┌─ Provided data

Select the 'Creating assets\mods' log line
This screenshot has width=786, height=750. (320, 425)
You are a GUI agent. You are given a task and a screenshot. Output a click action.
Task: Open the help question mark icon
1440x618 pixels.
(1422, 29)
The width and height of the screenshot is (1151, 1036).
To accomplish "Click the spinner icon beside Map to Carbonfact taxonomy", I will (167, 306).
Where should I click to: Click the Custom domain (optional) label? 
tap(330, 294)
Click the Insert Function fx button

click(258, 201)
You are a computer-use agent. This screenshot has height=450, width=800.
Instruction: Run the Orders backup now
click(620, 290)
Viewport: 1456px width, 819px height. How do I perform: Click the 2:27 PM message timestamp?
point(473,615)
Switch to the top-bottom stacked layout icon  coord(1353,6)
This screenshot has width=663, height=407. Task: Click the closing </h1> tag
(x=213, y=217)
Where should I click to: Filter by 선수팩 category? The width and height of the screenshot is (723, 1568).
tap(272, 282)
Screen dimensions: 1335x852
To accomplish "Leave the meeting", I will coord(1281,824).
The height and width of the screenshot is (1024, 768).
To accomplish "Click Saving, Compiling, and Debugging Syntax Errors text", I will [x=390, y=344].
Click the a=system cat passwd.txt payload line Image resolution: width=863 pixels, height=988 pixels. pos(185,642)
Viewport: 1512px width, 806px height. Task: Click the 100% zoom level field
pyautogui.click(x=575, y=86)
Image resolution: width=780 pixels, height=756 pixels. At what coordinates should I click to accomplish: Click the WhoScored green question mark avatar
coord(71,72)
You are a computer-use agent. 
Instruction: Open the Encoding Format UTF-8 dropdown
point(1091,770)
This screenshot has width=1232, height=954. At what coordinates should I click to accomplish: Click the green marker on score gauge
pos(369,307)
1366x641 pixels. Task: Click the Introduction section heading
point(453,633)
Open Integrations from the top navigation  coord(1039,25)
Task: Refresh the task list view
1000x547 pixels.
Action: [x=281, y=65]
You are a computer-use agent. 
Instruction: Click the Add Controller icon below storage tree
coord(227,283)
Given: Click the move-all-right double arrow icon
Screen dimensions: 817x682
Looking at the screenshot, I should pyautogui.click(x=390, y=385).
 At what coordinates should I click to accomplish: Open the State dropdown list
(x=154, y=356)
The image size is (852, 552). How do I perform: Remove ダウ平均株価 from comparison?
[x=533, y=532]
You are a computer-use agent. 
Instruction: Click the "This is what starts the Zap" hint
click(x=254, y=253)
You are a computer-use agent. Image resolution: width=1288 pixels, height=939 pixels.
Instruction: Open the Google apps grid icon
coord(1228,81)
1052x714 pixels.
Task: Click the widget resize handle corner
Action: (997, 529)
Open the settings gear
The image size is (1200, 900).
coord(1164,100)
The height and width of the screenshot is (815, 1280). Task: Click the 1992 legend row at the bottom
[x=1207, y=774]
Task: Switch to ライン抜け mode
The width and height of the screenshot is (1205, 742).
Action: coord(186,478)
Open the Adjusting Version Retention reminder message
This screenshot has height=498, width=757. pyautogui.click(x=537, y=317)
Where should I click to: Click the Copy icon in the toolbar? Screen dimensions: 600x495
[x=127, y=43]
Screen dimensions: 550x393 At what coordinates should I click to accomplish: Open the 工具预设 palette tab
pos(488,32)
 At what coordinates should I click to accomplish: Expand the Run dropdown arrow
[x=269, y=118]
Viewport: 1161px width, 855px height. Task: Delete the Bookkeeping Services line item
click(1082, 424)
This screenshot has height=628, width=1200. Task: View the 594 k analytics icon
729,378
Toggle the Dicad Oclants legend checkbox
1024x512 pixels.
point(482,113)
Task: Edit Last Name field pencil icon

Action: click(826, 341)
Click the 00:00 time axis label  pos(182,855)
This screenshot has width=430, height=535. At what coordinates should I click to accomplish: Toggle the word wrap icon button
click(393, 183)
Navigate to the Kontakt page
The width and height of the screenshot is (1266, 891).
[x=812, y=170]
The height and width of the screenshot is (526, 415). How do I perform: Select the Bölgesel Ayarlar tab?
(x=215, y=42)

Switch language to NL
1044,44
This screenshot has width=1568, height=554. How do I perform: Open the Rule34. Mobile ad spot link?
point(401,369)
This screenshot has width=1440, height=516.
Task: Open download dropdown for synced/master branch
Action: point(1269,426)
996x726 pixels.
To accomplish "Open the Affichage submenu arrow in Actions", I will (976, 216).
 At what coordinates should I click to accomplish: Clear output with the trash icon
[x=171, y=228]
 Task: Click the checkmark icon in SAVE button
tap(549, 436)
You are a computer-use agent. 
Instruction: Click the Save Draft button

└─

■ **Problem description**
Every record listed above should be reproduced exactly.

■ **Solution**
Select the 'Creating assets\mods' log line
This screenshot has width=786, height=750. (320, 425)
You are a GUI agent. You are given a task and a screenshot. Output a click action.
Task: Open the help question mark icon
1440x618 pixels.
(1422, 29)
The width and height of the screenshot is (1151, 1036).
To accomplish "Click the spinner icon beside Map to Carbonfact taxonomy", I will (167, 306).
Where should I click to: Click the Custom domain (optional) label? 
tap(330, 294)
Click the Insert Function fx button

click(258, 201)
You are a computer-use agent. This screenshot has height=450, width=800.
Instruction: Run the Orders backup now
click(620, 290)
Viewport: 1456px width, 819px height. How do I perform: Click the 2:27 PM message timestamp?
point(473,615)
Switch to the top-bottom stacked layout icon  coord(1353,6)
This screenshot has width=663, height=407. Task: Click the closing </h1> tag
(x=213, y=217)
Where should I click to: Filter by 선수팩 category? The width and height of the screenshot is (723, 1568).
tap(272, 282)
Screen dimensions: 1335x852
To accomplish "Leave the meeting", I will coord(1281,824).
The height and width of the screenshot is (1024, 768).
To accomplish "Click Saving, Compiling, and Debugging Syntax Errors text", I will [x=390, y=344].
Click the a=system cat passwd.txt payload line Image resolution: width=863 pixels, height=988 pixels. pos(185,642)
Viewport: 1512px width, 806px height. Task: Click the 100% zoom level field
pyautogui.click(x=575, y=86)
Image resolution: width=780 pixels, height=756 pixels. At what coordinates should I click to accomplish: Click the WhoScored green question mark avatar
coord(71,72)
You are a computer-use agent. 
Instruction: Open the Encoding Format UTF-8 dropdown
point(1091,770)
This screenshot has width=1232, height=954. At what coordinates should I click to accomplish: Click the green marker on score gauge
pos(369,307)
1366x641 pixels. Task: Click the Introduction section heading
point(453,633)
Open Integrations from the top navigation  coord(1039,25)
Task: Refresh the task list view
1000x547 pixels.
Action: [x=281, y=65]
You are a computer-use agent. 
Instruction: Click the Add Controller icon below storage tree
coord(227,283)
Given: Click the move-all-right double arrow icon
Screen dimensions: 817x682
Looking at the screenshot, I should pyautogui.click(x=390, y=385).
 At what coordinates should I click to accomplish: Open the State dropdown list
(x=154, y=356)
The image size is (852, 552). How do I perform: Remove ダウ平均株価 from comparison?
[x=533, y=532]
You are a computer-use agent. 
Instruction: Click the "This is what starts the Zap" hint
click(x=254, y=253)
You are a computer-use agent. Image resolution: width=1288 pixels, height=939 pixels.
Instruction: Open the Google apps grid icon
coord(1228,81)
1052x714 pixels.
Task: Click the widget resize handle corner
Action: (997, 529)
Open the settings gear
The image size is (1200, 900).
coord(1164,100)
The height and width of the screenshot is (815, 1280). Task: Click the 1992 legend row at the bottom
[x=1207, y=774]
Task: Switch to ライン抜け mode
The width and height of the screenshot is (1205, 742).
Action: coord(186,478)
Open the Adjusting Version Retention reminder message
This screenshot has height=498, width=757. pyautogui.click(x=537, y=317)
Where should I click to: Click the Copy icon in the toolbar? Screen dimensions: 600x495
[x=127, y=43]
Screen dimensions: 550x393 At what coordinates should I click to accomplish: Open the 工具预设 palette tab
pos(488,32)
 At what coordinates should I click to accomplish: Expand the Run dropdown arrow
[x=269, y=118]
Viewport: 1161px width, 855px height. Task: Delete the Bookkeeping Services line item
click(1082, 424)
This screenshot has height=628, width=1200. Task: View the 594 k analytics icon
729,378
Toggle the Dicad Oclants legend checkbox
1024x512 pixels.
point(482,113)
Task: Edit Last Name field pencil icon

Action: click(826, 341)
Click the 00:00 time axis label  pos(182,855)
This screenshot has width=430, height=535. At what coordinates should I click to accomplish: Toggle the word wrap icon button
click(393, 183)
Navigate to the Kontakt page
The width and height of the screenshot is (1266, 891).
[x=812, y=170]
The height and width of the screenshot is (526, 415). How do I perform: Select the Bölgesel Ayarlar tab?
(x=215, y=42)

Switch language to NL
1044,44
This screenshot has width=1568, height=554. How do I perform: Open the Rule34. Mobile ad spot link?
point(401,369)
This screenshot has width=1440, height=516.
Task: Open download dropdown for synced/master branch
Action: point(1269,426)
996x726 pixels.
To accomplish "Open the Affichage submenu arrow in Actions", I will (976, 216).
 At what coordinates should I click to accomplish: Clear output with the trash icon
[x=171, y=228]
 Task: Click the checkmark icon in SAVE button
tap(549, 436)
You are a computer-use agent. 
Instruction: Click the Save Draft button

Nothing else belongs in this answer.